» **Actions to take**:
(a) In the text on drug use in sports, when is Ray Lewis going to play his last NFL game?
(b) Rewrite the paragraph of the text on drug use in sports that begins "Ray Lewis is going to play his last NFL game" as a short bulleted list of its main points.

» **Given text**:

The sports of competitive cycling was already tarnished before Lance made his admission, and frankly, people by and large don't care about competitive cycling anyway. The good work Lance Armstrong has done in the name of cancer research is tarnished, but really his PED use has little connection to his charity work other than it allowed him to be a really famous guy that parlayed his fame into good work.
Ray Lewis is going to play his last NFL game this Sunday, and there seems to be a pretty cavalier attitude towards NFL players using PEDs in general. They're considered gladiators who are abusing their bodies anyway and will very likely die first from long-term effects of concussions rather than any effects from PEDs. Besides, the health effects of deer antler spray are not shown to be negative and likely have no effect at all, and are more funny than ominous. And besides, its not like any home run records are being broken.
Alex Rodriguez has already been proven to be the worst person ever to play the game of baseball, so to find out reports he has been connected to PEDs for the second time only adds fuel to the fire. At this point, fans of baseball may be reaching a level of numbness to PED reports, and with home run totals down and a testing system in place, the public seems less concerned.

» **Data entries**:

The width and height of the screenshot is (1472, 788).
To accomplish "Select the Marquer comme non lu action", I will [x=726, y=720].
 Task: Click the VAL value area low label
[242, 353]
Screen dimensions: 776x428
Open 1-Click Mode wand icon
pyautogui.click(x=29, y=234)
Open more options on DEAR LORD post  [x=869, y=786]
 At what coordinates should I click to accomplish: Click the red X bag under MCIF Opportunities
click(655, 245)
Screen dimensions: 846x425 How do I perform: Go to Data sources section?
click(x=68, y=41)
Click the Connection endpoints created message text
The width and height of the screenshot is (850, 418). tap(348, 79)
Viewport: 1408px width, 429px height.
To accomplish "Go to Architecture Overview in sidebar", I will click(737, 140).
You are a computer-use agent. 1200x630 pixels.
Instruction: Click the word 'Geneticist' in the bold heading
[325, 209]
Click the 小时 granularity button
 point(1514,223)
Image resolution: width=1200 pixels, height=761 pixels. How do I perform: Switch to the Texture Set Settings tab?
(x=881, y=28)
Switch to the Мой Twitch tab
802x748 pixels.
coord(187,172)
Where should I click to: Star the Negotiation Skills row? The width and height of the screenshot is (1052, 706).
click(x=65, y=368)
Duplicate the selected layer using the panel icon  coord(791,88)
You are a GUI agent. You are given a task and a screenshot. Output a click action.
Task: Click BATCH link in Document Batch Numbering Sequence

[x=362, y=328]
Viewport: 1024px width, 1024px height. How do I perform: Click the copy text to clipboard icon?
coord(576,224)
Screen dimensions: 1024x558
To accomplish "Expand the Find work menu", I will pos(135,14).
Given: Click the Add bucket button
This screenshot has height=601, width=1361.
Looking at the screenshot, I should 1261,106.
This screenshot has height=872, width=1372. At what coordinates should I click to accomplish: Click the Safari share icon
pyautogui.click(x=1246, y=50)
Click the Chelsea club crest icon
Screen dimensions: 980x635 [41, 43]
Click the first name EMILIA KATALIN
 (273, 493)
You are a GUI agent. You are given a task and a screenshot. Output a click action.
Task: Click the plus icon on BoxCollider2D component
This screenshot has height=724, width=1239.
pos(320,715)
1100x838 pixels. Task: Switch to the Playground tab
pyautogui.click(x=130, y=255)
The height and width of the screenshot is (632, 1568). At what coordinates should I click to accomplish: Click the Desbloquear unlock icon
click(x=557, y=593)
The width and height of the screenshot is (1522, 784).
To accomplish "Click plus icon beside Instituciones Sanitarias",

» **Results of the tasks**:
(a) This Sunday.

(b)
- Ray Lewis will play his last NFL game this Sunday.
- People seem to take a fairly cavalier attitude toward NFL players using PEDs.
- Players are seen as gladiators who abuse their bodies anyway and are more likely to die from the long-term effects of concussions than from PEDs.
- Deer antler spray has not been shown to harm health, likely has no effect, and seems more funny than ominous.
- No home run records are being broken.